Classificação da acne
A acne é classificada com base na gravidade e na localização das lesões:
- Grau I: Predominância de comedões com algumas pústulas.
- Grau II: Aumento do número de comedões e pústulas, principalmente no rosto, com possibilidade de cicatrização.
- Grau III: Numerosos comedões e pústulas disseminadas, podendo incluir nódulos e cistos, com cicatrizes frequentes.
- Grau IV: Presença de cistos e nódulos graves, com cicatrizes significativas. Existe também a forma rara, chamada acne fulminans, que pode causar febre e complicações sistêmicas.
Tratamento da acne
O tratamento da acne varia conforme o grau da condição. Medidas gerais incluem:
- Evitar espremer espinhas e cravos.
- Lavar o rosto diariamente com produtos específicos para acne.
- Evitar exposição solar excessiva, especialmente durante o tratamento com medicamentos.
- Reduzir o uso de maquiagem e garantir sua remoção antes de dormir.
- Usar roupas confortáveis e frescas.
- Tomar banho após atividades físicas.
Tratamentos específicos
Para acne comedogênica (Grau I), o tratamento foca na redução da formação de comedões, utilizando retinoides tópicos e sabonetes com ácido salicílico. Em casos mais resistentes, a extração manual pode ser necessária.
Na acne moderada (Grau II), que já apresenta infecção, é comum o uso de peróxido de benzoíla e antibióticos tópicos.
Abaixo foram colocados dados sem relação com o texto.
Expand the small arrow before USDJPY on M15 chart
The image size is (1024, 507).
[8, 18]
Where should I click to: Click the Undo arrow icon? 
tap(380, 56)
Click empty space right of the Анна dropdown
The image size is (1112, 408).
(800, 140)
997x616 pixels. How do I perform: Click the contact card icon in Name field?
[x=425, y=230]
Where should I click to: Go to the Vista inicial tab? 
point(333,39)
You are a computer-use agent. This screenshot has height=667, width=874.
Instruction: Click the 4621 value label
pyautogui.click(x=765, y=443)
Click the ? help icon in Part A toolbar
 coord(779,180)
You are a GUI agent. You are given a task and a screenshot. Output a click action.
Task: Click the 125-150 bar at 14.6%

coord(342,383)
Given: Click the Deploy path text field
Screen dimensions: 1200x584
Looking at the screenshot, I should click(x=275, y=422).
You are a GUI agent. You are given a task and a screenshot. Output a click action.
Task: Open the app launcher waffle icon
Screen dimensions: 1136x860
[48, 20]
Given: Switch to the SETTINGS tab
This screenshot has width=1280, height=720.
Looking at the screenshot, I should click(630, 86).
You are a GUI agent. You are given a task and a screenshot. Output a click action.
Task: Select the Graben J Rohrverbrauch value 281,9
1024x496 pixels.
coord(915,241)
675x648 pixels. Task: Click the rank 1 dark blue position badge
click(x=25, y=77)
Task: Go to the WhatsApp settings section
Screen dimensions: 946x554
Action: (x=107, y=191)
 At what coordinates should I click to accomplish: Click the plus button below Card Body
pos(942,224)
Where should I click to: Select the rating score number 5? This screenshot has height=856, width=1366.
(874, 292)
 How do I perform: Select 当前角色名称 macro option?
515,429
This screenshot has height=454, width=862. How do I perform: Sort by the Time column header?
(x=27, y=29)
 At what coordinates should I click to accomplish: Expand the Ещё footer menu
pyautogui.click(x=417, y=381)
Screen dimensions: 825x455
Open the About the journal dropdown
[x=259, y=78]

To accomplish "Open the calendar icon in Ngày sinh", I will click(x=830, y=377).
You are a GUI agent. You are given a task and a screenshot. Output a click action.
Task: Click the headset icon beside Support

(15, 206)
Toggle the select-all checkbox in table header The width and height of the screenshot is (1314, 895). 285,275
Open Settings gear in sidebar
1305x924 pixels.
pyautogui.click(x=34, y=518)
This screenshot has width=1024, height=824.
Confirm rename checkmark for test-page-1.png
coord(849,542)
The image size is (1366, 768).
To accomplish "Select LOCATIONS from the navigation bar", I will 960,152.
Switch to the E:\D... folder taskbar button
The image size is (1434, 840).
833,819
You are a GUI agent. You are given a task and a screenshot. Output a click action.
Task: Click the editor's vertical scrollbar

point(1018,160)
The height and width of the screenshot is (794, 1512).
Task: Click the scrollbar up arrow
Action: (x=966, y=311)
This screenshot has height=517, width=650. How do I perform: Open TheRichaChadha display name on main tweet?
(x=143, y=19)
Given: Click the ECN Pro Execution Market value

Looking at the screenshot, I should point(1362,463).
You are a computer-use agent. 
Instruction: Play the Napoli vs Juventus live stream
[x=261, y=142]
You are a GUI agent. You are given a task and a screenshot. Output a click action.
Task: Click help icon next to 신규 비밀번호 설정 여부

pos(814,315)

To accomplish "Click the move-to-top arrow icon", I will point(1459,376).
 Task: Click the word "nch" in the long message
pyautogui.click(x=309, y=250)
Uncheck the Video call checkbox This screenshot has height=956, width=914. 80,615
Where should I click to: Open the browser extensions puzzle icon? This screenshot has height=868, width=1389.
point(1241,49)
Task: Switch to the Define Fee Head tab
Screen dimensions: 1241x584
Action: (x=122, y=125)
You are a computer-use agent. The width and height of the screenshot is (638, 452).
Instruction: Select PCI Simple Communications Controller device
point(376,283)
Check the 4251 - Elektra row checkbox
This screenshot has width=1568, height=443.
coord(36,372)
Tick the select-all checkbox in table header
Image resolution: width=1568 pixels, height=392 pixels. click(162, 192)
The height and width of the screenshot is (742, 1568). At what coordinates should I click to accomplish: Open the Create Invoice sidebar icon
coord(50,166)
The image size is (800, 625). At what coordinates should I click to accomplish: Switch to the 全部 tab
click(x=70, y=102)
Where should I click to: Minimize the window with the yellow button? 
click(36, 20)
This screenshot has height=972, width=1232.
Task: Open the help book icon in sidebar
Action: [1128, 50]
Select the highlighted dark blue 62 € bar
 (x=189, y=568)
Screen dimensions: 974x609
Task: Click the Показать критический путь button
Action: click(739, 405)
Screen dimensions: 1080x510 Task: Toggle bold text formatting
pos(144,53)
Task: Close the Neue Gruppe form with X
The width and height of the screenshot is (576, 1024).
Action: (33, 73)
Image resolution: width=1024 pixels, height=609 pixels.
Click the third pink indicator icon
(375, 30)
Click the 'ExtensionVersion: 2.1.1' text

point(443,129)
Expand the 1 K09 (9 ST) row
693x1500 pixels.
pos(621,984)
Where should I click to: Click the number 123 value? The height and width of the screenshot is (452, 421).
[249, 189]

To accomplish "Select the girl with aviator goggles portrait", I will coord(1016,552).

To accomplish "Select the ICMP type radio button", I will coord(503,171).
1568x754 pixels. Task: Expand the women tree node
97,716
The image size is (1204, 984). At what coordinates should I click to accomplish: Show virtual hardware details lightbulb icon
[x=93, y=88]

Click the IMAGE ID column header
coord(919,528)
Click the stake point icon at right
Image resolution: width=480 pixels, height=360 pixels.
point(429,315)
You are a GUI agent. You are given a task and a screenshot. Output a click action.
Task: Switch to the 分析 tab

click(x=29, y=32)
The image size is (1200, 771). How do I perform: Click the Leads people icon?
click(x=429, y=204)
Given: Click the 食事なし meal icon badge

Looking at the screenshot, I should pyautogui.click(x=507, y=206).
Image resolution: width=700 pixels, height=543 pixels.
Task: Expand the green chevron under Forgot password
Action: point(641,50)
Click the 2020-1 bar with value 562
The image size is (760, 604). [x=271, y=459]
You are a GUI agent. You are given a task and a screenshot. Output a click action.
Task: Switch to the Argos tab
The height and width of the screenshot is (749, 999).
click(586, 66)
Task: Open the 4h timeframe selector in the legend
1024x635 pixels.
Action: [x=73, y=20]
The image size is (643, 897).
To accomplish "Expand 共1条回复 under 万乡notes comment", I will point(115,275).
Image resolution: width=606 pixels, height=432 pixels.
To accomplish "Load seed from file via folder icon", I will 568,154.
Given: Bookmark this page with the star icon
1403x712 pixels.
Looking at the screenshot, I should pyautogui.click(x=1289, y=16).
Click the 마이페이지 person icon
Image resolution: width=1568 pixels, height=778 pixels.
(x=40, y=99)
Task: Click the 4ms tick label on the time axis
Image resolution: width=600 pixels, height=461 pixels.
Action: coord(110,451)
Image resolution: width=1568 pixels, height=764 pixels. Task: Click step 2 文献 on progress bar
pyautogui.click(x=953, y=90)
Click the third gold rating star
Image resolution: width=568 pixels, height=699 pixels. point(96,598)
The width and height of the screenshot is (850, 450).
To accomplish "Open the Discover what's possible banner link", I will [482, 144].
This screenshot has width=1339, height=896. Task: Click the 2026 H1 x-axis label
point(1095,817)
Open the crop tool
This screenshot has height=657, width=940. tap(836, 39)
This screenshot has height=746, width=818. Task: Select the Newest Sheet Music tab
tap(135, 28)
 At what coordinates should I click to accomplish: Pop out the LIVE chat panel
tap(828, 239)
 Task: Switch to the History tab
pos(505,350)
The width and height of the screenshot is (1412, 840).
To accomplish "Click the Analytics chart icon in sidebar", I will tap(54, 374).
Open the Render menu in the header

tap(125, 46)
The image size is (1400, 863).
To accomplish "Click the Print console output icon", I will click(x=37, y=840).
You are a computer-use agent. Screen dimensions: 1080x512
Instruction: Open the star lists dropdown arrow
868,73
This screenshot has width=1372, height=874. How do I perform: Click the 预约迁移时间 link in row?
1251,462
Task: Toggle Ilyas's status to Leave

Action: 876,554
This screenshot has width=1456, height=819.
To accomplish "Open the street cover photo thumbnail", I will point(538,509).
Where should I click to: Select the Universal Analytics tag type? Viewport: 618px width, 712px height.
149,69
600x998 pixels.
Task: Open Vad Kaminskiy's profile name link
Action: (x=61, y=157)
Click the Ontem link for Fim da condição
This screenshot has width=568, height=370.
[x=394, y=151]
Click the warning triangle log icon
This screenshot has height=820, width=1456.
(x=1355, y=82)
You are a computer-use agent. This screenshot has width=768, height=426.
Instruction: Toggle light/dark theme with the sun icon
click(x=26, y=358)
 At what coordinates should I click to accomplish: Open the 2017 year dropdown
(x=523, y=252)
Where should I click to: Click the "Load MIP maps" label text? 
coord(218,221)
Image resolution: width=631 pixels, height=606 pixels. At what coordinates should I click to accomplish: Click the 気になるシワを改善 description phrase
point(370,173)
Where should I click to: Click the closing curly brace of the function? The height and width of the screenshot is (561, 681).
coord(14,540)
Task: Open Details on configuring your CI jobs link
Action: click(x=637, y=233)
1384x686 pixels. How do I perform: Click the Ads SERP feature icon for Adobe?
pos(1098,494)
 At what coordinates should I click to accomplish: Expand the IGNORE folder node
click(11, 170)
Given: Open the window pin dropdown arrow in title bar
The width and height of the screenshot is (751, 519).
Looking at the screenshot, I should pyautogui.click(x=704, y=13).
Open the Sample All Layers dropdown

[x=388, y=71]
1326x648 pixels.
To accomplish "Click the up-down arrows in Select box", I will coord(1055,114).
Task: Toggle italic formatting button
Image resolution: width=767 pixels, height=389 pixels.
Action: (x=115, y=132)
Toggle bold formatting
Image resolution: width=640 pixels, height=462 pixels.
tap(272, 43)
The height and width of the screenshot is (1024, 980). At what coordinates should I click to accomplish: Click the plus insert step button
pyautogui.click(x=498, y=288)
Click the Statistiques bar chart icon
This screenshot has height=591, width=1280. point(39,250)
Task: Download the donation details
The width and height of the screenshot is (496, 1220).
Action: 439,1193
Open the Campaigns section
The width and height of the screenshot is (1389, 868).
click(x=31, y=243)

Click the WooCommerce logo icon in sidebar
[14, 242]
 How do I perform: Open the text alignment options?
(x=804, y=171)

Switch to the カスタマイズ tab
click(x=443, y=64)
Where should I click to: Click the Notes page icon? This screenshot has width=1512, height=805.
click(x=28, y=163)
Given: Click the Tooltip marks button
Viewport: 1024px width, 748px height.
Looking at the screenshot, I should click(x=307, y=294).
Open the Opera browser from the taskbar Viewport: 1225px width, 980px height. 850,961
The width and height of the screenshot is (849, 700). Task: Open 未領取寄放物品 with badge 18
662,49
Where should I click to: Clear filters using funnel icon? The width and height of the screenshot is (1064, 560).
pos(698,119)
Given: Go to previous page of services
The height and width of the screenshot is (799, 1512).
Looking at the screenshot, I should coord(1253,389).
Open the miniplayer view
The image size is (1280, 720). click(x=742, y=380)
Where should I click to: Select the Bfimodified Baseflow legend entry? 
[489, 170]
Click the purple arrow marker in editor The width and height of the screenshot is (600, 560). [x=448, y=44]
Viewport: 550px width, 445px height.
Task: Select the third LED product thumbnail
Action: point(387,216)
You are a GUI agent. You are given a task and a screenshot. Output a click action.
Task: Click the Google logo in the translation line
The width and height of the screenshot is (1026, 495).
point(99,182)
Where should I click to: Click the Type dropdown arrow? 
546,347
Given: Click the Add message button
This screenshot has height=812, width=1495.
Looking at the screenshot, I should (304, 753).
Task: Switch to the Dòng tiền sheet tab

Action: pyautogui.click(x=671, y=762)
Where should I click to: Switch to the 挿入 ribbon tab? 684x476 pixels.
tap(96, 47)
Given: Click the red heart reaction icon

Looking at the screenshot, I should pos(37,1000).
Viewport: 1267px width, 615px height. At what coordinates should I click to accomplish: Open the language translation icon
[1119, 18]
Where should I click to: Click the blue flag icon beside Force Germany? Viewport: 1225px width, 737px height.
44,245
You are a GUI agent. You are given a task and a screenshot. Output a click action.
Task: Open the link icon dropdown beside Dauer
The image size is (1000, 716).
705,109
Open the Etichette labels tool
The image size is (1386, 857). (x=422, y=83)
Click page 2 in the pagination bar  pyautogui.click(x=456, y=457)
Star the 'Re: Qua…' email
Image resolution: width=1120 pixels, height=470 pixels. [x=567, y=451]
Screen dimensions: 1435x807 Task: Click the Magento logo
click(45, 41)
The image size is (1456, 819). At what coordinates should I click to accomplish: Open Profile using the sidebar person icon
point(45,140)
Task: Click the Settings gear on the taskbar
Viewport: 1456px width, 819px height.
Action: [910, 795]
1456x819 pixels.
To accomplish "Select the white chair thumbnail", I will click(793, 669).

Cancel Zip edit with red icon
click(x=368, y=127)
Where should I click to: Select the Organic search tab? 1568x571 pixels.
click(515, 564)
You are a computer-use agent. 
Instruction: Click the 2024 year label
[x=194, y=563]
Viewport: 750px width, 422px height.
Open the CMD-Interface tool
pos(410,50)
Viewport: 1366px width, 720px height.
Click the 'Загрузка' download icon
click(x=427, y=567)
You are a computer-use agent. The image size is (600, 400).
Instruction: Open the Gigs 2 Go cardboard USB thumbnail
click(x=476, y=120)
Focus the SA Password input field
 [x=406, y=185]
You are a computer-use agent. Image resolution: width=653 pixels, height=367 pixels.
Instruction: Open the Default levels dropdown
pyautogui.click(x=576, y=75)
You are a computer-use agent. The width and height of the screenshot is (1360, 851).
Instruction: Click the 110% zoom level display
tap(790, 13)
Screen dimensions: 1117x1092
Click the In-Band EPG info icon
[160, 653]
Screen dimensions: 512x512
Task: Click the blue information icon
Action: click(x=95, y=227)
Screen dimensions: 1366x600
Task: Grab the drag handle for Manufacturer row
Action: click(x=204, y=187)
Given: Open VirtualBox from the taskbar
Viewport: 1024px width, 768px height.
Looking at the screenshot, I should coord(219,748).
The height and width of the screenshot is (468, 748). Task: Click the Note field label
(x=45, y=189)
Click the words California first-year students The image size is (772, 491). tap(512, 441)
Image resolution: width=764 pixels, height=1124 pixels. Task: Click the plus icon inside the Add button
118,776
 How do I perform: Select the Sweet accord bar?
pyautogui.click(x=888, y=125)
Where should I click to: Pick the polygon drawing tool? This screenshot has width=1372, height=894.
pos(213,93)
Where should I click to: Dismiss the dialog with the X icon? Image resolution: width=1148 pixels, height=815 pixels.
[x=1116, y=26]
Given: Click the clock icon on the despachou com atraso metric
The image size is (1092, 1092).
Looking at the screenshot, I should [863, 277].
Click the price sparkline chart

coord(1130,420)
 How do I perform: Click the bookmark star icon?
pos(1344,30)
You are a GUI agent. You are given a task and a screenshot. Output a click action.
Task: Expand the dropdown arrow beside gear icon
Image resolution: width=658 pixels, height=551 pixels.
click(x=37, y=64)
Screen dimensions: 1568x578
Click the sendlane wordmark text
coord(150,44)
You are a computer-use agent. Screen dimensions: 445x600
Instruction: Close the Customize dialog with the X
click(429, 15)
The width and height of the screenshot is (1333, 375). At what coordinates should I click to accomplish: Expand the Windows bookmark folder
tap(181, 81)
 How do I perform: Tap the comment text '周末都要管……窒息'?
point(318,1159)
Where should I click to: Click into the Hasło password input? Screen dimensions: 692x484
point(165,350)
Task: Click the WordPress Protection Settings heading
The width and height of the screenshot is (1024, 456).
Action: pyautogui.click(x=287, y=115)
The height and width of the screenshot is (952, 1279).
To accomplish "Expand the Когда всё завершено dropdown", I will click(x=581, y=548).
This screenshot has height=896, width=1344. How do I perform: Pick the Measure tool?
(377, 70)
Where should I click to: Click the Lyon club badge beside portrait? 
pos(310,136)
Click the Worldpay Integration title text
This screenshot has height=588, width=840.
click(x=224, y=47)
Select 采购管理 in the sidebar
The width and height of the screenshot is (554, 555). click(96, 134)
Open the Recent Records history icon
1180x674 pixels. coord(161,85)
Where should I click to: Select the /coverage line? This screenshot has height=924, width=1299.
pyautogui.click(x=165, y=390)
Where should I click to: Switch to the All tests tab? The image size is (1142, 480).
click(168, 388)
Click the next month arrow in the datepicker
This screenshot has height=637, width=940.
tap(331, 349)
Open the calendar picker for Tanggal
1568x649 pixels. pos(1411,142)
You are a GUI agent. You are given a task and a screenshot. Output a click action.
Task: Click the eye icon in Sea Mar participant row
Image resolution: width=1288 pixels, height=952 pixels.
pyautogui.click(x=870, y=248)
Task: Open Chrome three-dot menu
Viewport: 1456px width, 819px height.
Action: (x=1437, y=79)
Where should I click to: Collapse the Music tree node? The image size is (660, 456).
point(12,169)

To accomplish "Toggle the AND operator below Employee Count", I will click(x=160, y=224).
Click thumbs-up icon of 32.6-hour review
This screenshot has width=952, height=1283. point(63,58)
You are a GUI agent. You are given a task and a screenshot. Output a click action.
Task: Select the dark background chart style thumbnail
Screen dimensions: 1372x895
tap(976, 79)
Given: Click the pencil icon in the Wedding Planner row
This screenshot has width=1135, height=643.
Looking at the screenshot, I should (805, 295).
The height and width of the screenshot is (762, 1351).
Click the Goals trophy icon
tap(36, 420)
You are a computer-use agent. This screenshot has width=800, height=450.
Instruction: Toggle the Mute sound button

Para acne moderada a grave (Grau III e IV), são indicados antibióticos orais e isotretinoína (Roacutan®). Nas mulheres, certos anticoncepcionais podem ser benéficos.
Efeitos do Roacutan® (Isotretinoína)
A isotretinoína é uma medicação eficaz para acne severa, mas pode ocasionar efeitos colaterais significativos, como secura da pele e lesões cutâneas, especialmente com exposição ao sol. É contraindicada durante a gravidez devido ao risco de malformações. O uso deve ser acompanhado de testes regulares de gravidez e monitoramento dos efeitos colaterais.
Referências
- Pathogenesis, clinical manifestations, and diagnosis of acne vulgaris – UpToDate.
- Acne vulgaris: Overview of management – UpToDate.
- Management of acne: Canadian clinical practice guideline – Canadian Medical Association Journal.
- Acne clinical guideline – American Academy of Dermatology Association.
- Guideline for the Treatment of Acne – European Dermatology Forum.